I presume that DJ have been geting away with things to date as most LL don't expect to be denied possesssion and are somewhat flummoxed when the possession they had expected to be granted as a foregone conclusion is denied by the DJ.
Would a LL representing themselves argue the point with a DJ that if they refuse to grant possession they are breaking the law anf the LL will refer the matter to higher legal authority which could have severe ramifications for the DJ continued employment and on that basis he might like to reconsider the judgement in light of perhaps viewing the Housing Act relating tp Section 21 0r 8 as appropriate
This is what I will be doing shortly if I am denied possession or the RGI company is.
I'd like to see what a stupid DJ would do if the reality of his situation was pointed out.
Most would realise they have been sussed and comply and grant the posssession order.
We shall see.
Knowing how long it takes to get a court date I reckon early next year sometime which will mean £9000 of rent arrears by then.

Ben Reeve-Lewis

0:46 AM, 21st September 2012
About 6 years ago

You would have to request an appeal and argue that the judge has no discretion in such cases to suspend but its a pain to have to do it every time. Social landlords often have several cases a day in court

19:51 PM, 22nd September 2012
About 6 years ago

Okay, this is very simple. District Judges MUST grant possession if the mandatory grounds for possession under Section 8 (2 months rent arrears), or a validly served Section 21 are established. - You can create free correctly completed Section 21's here; https://aqs.infusionsoft.com/go/NPGs21/NPGL36/

However, having presented possession claims for lenders and landlords and can say with certainty that District Judge's will try to grant suspended orders contract to the Housing Act - When I was employed as a lawyer, this was rare (they knew I was aware of the law). Now I'm out of the business and representing myself as a landlord - I'm perceived as being a lay person - and the approach is to try and play on my perceived ignorance. They will also do this with landlords and social housing staff.

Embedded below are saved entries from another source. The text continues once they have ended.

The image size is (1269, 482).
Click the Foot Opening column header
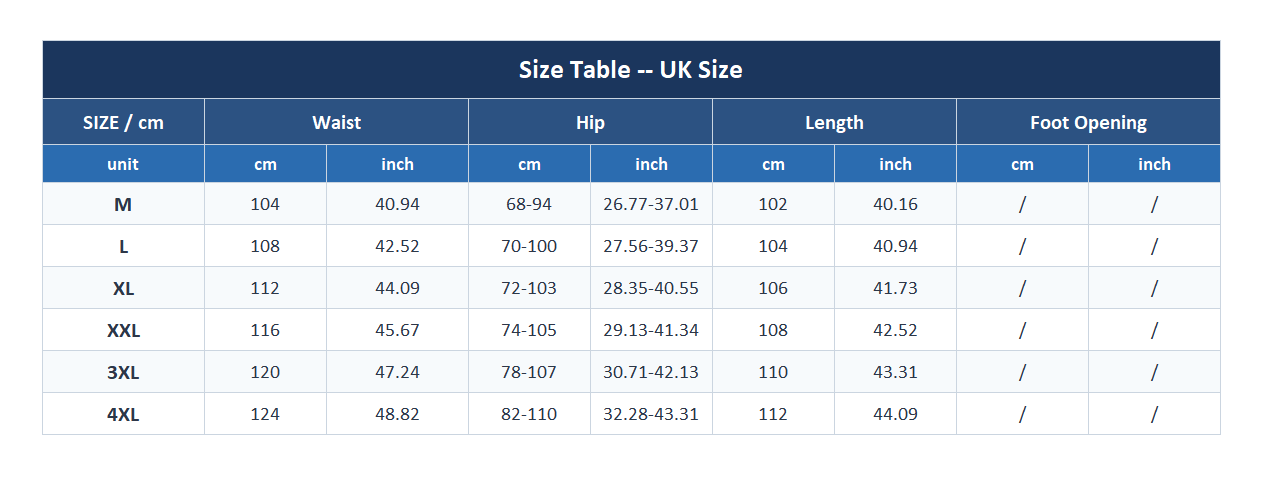(x=1088, y=122)
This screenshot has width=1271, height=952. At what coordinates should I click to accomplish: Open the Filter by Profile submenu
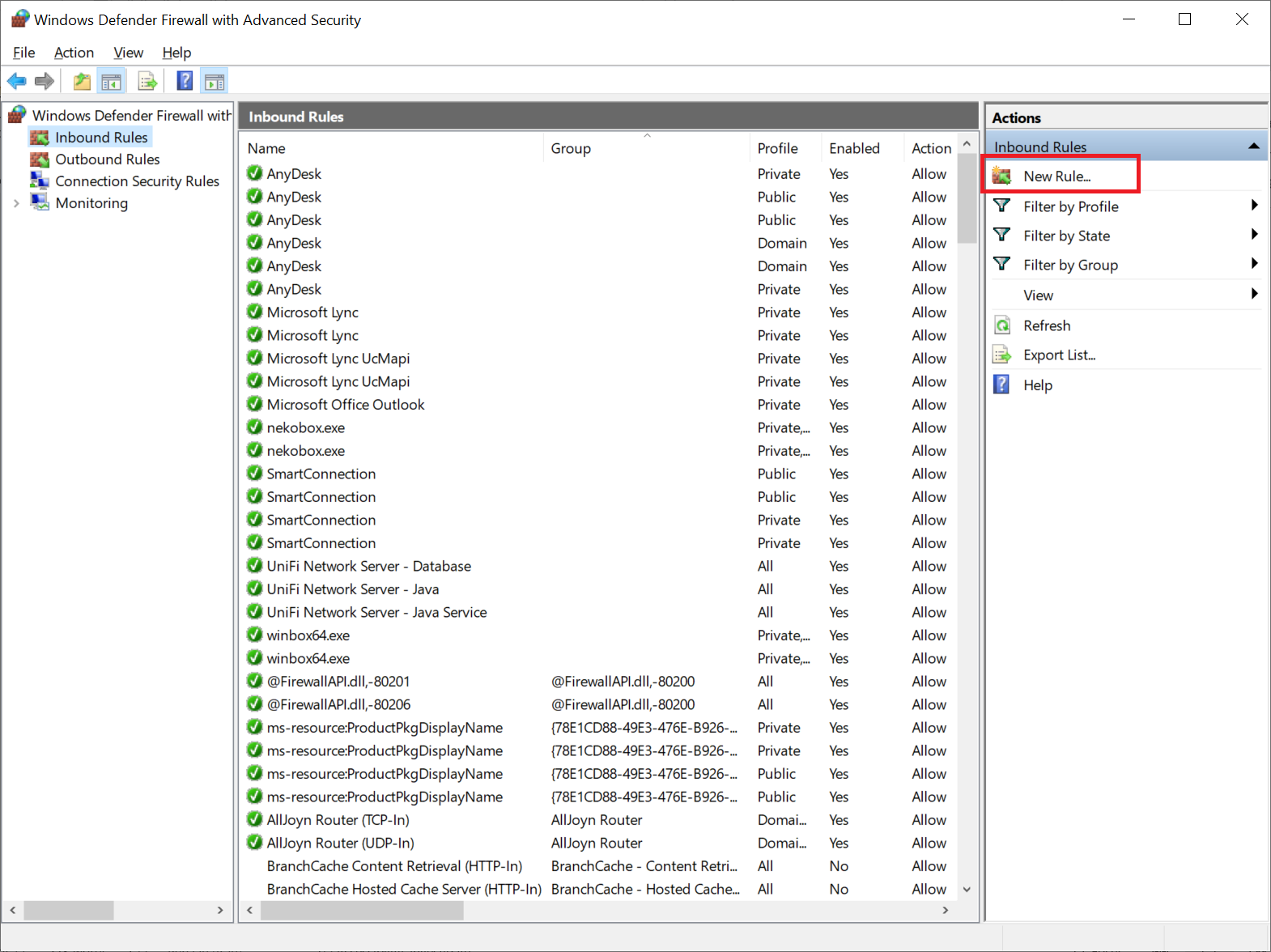point(1253,206)
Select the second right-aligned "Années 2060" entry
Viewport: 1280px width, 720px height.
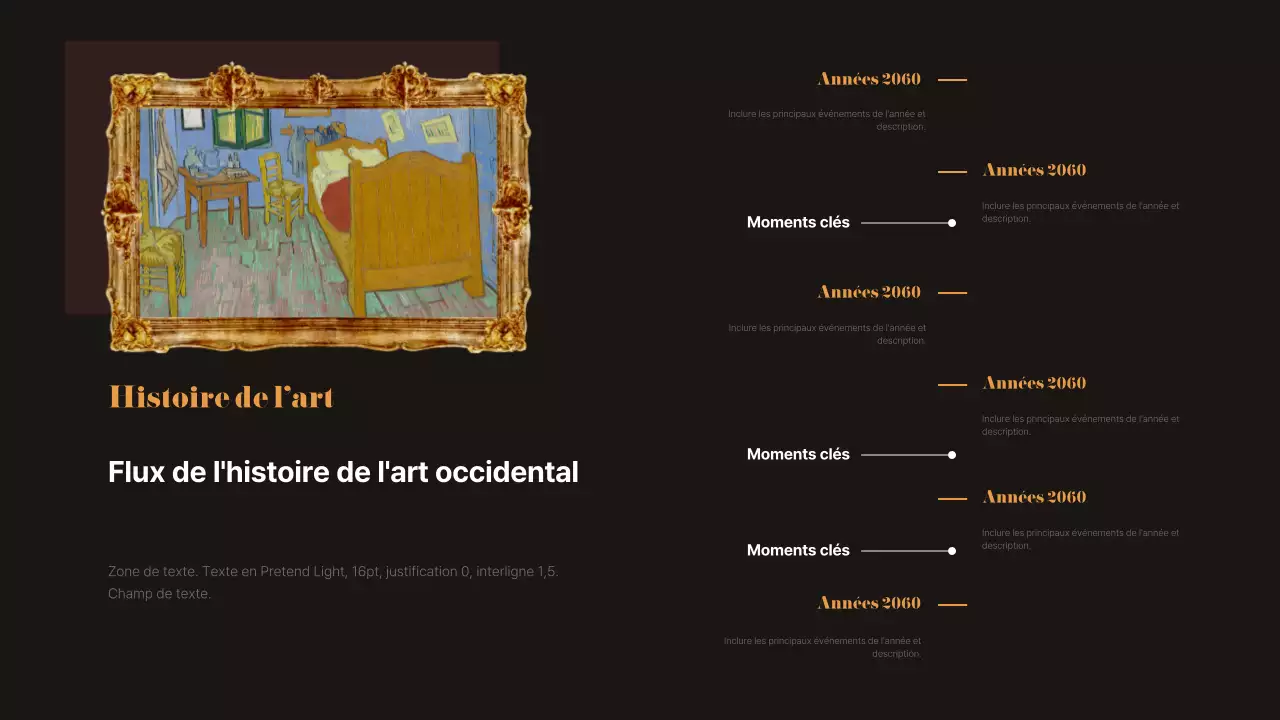(x=1034, y=169)
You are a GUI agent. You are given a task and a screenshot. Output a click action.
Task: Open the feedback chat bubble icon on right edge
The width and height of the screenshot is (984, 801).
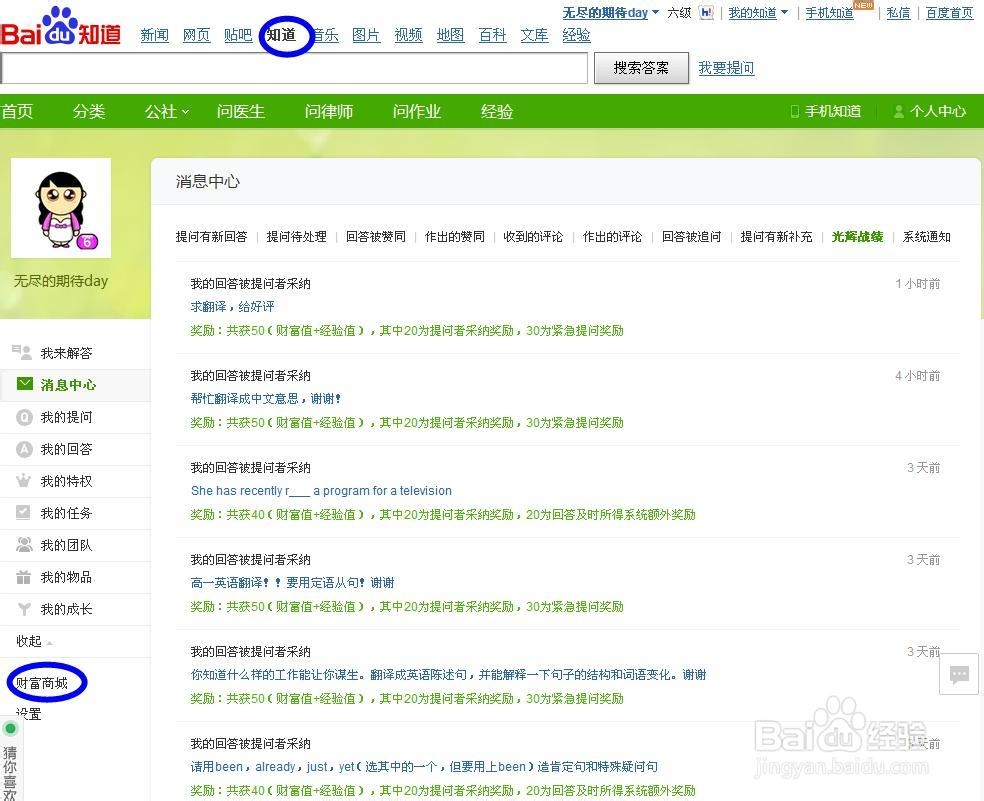(x=959, y=674)
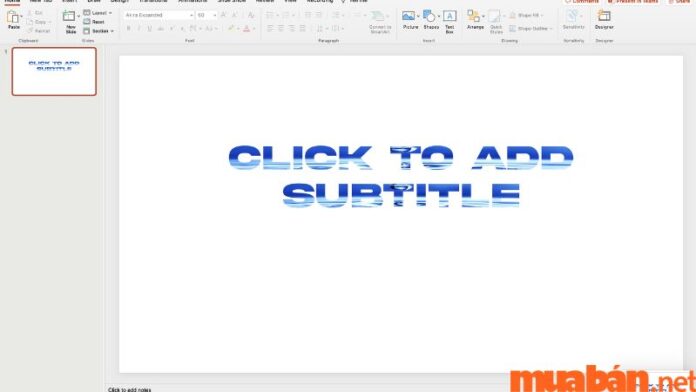Toggle Underline formatting

coord(150,28)
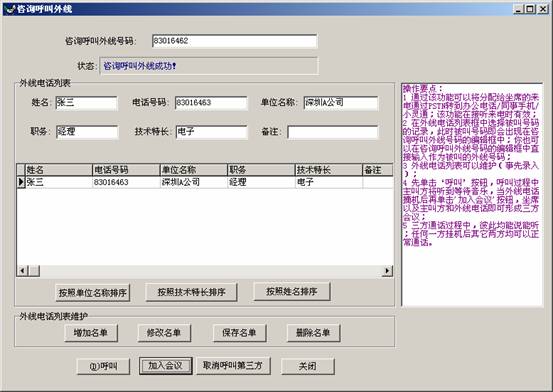Save the list with 保存名单
Image resolution: width=553 pixels, height=392 pixels.
[x=239, y=333]
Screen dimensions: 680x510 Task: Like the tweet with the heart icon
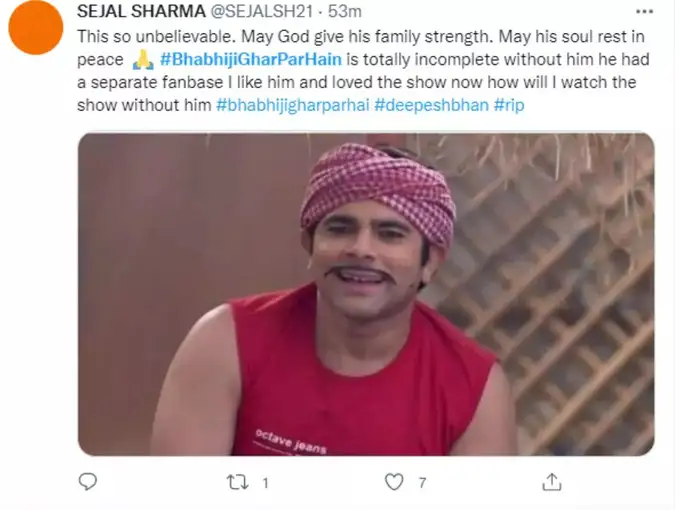[394, 482]
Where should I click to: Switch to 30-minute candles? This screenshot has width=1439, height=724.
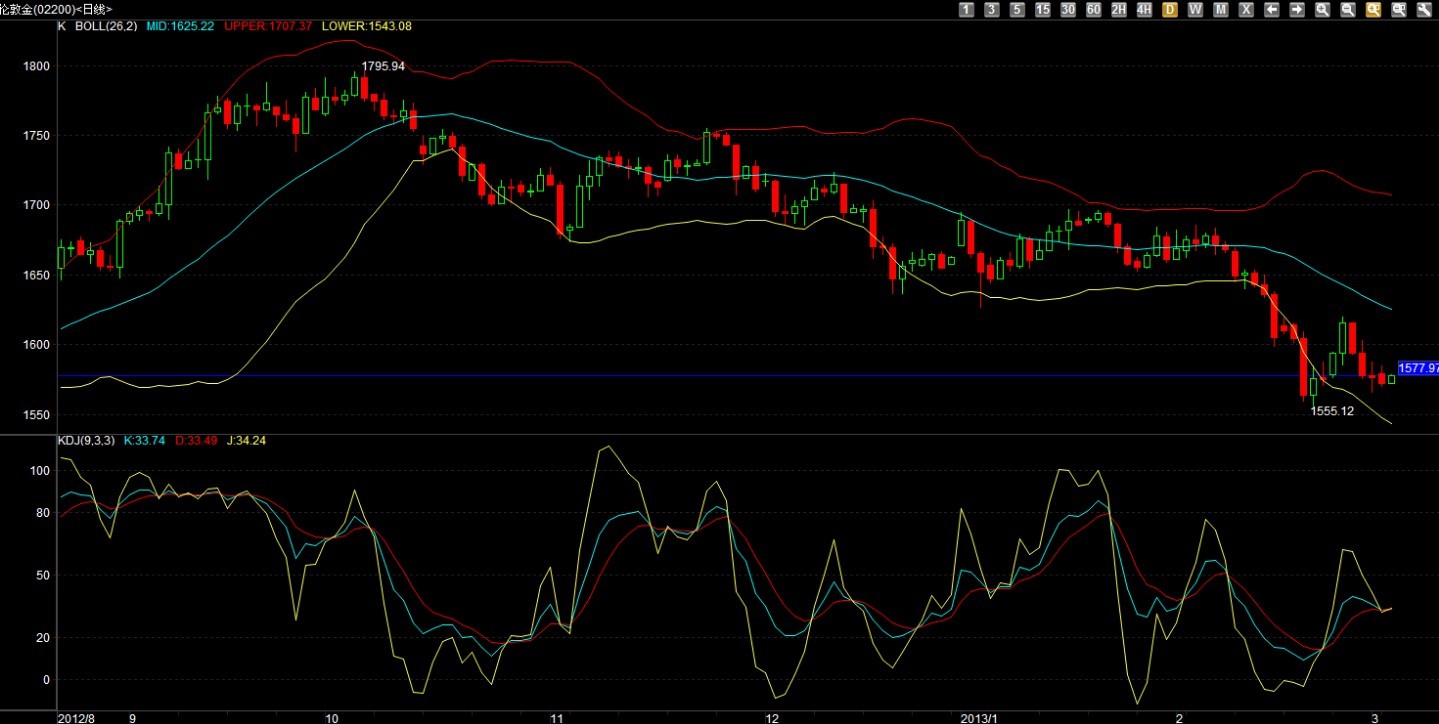pos(1068,9)
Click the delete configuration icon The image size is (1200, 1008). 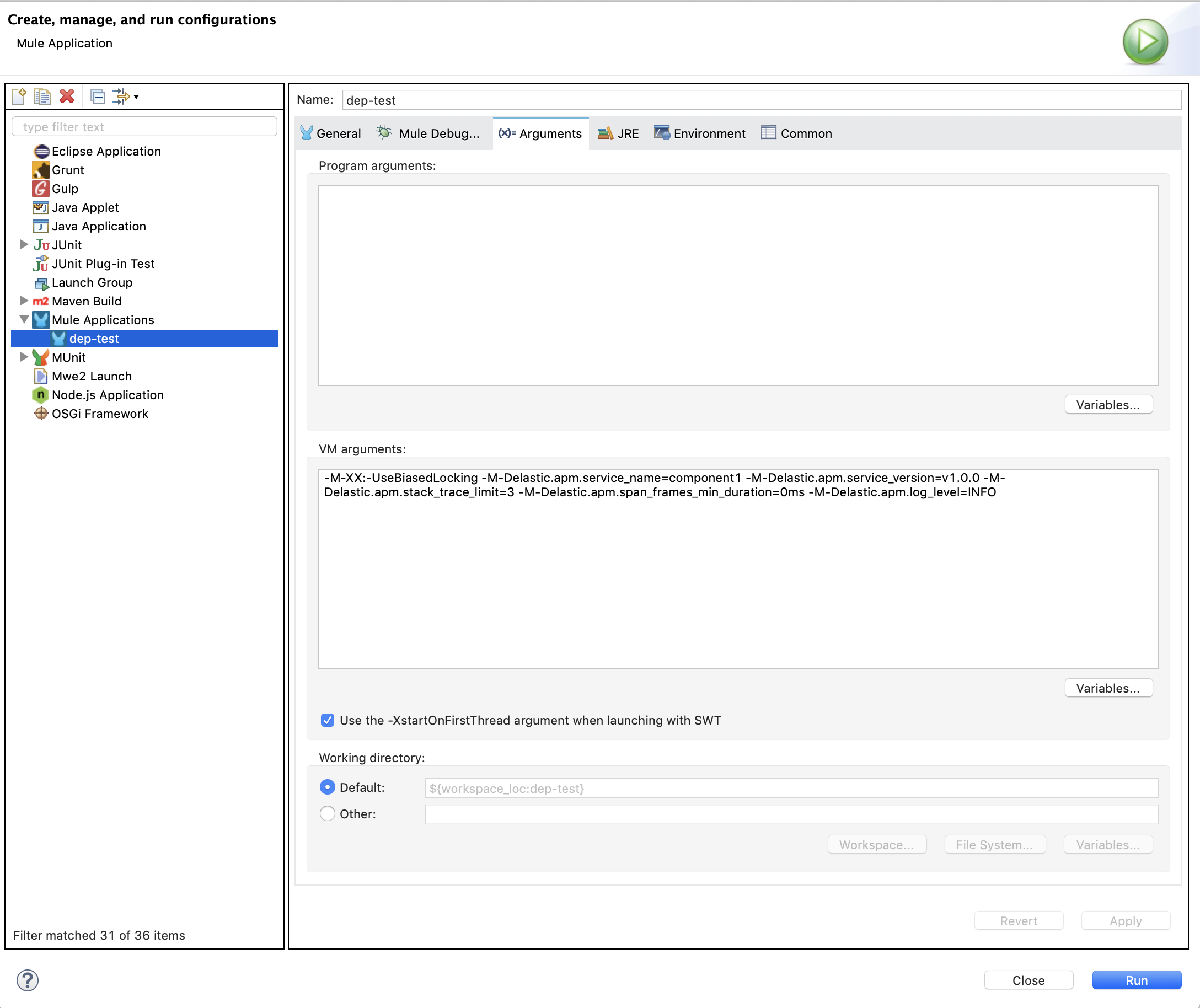66,95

Whenever faced with these try ons - I simply point out the Housing Act rules which offer no discretion, beyond extending the possession order to a maximum of 56 days. That does it. If I was ever to receive a suspended order - I would seek leave to appeal.

The best thing to do, would be to never await an order and then appeal - but to suggest to a Judge - "Sir, it is my clear understanding that there is no discretion to be applied in this case. If you are so minded as to make a suspended order, I would have to seek leave to appeal on this basis".

A fore warning will get the message across.